[DATA EXCERPTS — start]
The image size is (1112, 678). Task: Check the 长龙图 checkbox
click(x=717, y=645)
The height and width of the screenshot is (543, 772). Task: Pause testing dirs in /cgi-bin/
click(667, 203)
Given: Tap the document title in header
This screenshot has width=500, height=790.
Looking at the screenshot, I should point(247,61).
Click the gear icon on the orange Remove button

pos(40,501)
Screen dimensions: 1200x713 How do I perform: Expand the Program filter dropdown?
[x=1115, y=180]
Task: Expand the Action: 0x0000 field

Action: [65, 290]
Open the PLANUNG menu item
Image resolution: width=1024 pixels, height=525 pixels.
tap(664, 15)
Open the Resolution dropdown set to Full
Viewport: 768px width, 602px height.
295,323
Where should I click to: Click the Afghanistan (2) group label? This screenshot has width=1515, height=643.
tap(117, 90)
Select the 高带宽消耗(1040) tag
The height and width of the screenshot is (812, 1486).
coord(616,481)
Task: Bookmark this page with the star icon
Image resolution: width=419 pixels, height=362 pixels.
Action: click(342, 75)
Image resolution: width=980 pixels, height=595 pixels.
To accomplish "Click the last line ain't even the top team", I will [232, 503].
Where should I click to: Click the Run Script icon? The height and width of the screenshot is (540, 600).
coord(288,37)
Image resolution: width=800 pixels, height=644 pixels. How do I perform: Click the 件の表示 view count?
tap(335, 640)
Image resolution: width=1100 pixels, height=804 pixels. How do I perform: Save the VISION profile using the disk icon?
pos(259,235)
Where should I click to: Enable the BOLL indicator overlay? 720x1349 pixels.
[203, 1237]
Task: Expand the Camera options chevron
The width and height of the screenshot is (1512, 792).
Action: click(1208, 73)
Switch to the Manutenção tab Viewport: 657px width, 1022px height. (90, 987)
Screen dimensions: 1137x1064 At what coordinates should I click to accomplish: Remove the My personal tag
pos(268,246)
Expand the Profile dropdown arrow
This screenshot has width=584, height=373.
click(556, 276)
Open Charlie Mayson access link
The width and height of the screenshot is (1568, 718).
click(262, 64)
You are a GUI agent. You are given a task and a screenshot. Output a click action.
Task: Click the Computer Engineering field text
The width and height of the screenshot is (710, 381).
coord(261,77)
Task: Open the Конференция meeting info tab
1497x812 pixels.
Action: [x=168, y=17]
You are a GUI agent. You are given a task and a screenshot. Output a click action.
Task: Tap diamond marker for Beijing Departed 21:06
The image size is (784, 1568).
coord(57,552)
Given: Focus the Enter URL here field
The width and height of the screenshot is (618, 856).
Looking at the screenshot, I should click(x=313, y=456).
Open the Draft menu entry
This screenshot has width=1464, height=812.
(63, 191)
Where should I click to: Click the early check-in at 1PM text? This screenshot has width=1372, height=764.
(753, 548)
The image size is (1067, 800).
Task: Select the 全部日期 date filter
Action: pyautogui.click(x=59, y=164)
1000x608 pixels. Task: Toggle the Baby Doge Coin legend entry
[DATA EXCERPTS — finish]
→ **ASSIGNED TASK**
Repeat all of the material above exactly, with no line dropped.

→ **YOUR RESPONSE**
The image size is (1112, 678). Task: Check the 长龙图 checkbox
click(x=717, y=645)
The height and width of the screenshot is (543, 772). Task: Pause testing dirs in /cgi-bin/
click(667, 203)
Given: Tap the document title in header
This screenshot has width=500, height=790.
Looking at the screenshot, I should point(247,61).
Click the gear icon on the orange Remove button

pos(40,501)
Screen dimensions: 1200x713 How do I perform: Expand the Program filter dropdown?
[x=1115, y=180]
Task: Expand the Action: 0x0000 field

Action: [65, 290]
Open the PLANUNG menu item
Image resolution: width=1024 pixels, height=525 pixels.
tap(664, 15)
Open the Resolution dropdown set to Full
Viewport: 768px width, 602px height.
295,323
Where should I click to: Click the Afghanistan (2) group label? This screenshot has width=1515, height=643.
tap(117, 90)
Select the 高带宽消耗(1040) tag
The height and width of the screenshot is (812, 1486).
coord(616,481)
Task: Bookmark this page with the star icon
Image resolution: width=419 pixels, height=362 pixels.
Action: click(342, 75)
Image resolution: width=980 pixels, height=595 pixels.
To accomplish "Click the last line ain't even the top team", I will [232, 503].
Where should I click to: Click the Run Script icon? The height and width of the screenshot is (540, 600).
coord(288,37)
Image resolution: width=800 pixels, height=644 pixels. How do I perform: Click the 件の表示 view count?
tap(335, 640)
Image resolution: width=1100 pixels, height=804 pixels. How do I perform: Save the VISION profile using the disk icon?
pos(259,235)
Where should I click to: Enable the BOLL indicator overlay? 720x1349 pixels.
[203, 1237]
Task: Expand the Camera options chevron
The width and height of the screenshot is (1512, 792).
Action: click(1208, 73)
Switch to the Manutenção tab Viewport: 657px width, 1022px height. (90, 987)
Screen dimensions: 1137x1064 At what coordinates should I click to accomplish: Remove the My personal tag
pos(268,246)
Expand the Profile dropdown arrow
This screenshot has width=584, height=373.
click(556, 276)
Open Charlie Mayson access link
The width and height of the screenshot is (1568, 718).
click(262, 64)
You are a GUI agent. You are given a task and a screenshot. Output a click action.
Task: Click the Computer Engineering field text
The width and height of the screenshot is (710, 381).
coord(261,77)
Task: Open the Конференция meeting info tab
1497x812 pixels.
Action: [x=168, y=17]
You are a GUI agent. You are given a task and a screenshot. Output a click action.
Task: Tap diamond marker for Beijing Departed 21:06
The image size is (784, 1568).
coord(57,552)
Given: Focus the Enter URL here field
The width and height of the screenshot is (618, 856).
Looking at the screenshot, I should click(x=313, y=456).
Open the Draft menu entry
This screenshot has width=1464, height=812.
(63, 191)
Where should I click to: Click the early check-in at 1PM text? This screenshot has width=1372, height=764.
(753, 548)
The image size is (1067, 800).
Task: Select the 全部日期 date filter
Action: pyautogui.click(x=59, y=164)
1000x608 pixels. Task: Toggle the Baby Doge Coin legend entry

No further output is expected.